PROVIDED RECORDS:
++++
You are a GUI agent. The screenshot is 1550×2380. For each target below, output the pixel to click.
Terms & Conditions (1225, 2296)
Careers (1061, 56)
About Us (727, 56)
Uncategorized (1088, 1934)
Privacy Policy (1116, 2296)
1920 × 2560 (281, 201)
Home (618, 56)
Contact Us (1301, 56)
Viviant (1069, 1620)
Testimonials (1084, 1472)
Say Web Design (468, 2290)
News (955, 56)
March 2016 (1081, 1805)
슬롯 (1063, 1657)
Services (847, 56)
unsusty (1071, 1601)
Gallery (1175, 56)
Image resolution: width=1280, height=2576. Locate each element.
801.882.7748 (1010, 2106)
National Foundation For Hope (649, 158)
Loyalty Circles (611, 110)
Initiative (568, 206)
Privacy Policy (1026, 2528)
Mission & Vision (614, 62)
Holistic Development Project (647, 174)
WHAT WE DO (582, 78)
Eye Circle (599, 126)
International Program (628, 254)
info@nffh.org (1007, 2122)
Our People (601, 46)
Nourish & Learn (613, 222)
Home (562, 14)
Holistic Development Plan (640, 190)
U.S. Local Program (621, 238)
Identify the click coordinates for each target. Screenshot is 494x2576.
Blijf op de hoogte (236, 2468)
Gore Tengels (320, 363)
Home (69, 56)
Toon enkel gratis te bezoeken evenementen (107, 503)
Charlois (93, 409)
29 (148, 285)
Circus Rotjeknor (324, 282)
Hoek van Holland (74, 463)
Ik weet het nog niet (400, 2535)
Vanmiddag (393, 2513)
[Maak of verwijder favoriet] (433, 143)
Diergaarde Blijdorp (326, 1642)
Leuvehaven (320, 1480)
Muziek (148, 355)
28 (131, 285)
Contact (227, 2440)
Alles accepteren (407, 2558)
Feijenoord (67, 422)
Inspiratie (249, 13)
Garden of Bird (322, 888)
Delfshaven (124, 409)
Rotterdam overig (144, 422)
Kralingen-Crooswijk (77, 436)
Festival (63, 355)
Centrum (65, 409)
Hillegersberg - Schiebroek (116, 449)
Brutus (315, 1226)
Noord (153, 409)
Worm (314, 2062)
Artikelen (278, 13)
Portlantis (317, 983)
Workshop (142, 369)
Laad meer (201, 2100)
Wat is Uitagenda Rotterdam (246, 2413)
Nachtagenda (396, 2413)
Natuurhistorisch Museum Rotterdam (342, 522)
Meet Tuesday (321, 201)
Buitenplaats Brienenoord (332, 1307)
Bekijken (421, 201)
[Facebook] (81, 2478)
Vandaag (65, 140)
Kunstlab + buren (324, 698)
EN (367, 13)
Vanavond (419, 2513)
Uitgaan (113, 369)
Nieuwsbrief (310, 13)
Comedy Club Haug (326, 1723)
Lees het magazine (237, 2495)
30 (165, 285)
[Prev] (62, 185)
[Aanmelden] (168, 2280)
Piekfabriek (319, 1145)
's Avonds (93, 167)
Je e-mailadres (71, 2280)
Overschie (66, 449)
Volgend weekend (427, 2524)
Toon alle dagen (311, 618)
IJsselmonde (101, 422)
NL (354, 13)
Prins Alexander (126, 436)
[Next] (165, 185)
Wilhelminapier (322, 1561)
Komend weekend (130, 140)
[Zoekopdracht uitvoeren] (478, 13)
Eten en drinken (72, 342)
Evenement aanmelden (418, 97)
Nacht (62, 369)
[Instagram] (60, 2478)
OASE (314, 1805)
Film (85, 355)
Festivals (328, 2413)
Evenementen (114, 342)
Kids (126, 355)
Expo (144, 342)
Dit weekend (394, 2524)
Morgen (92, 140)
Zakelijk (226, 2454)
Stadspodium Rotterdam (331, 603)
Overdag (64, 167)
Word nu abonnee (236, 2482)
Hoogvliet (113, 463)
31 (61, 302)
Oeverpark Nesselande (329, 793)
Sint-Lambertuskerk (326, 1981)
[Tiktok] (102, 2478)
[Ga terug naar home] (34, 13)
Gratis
++++
PROBLEM TO SOLVE: Look back at the entries above and repeat, unchanged, every line from the line holding "Portlantis (317, 983)" through the line holding "Uitgaan (113, 369)".

RESULT:
Portlantis (317, 983)
Workshop (142, 369)
Laad meer (201, 2100)
Wat is Uitagenda Rotterdam (246, 2413)
Nachtagenda (396, 2413)
Natuurhistorisch Museum Rotterdam (342, 522)
Meet Tuesday (321, 201)
Buitenplaats Brienenoord (332, 1307)
Bekijken (421, 201)
[Facebook] (81, 2478)
Vandaag (65, 140)
Kunstlab + buren (324, 698)
EN (367, 13)
Vanavond (419, 2513)
Uitgaan (113, 369)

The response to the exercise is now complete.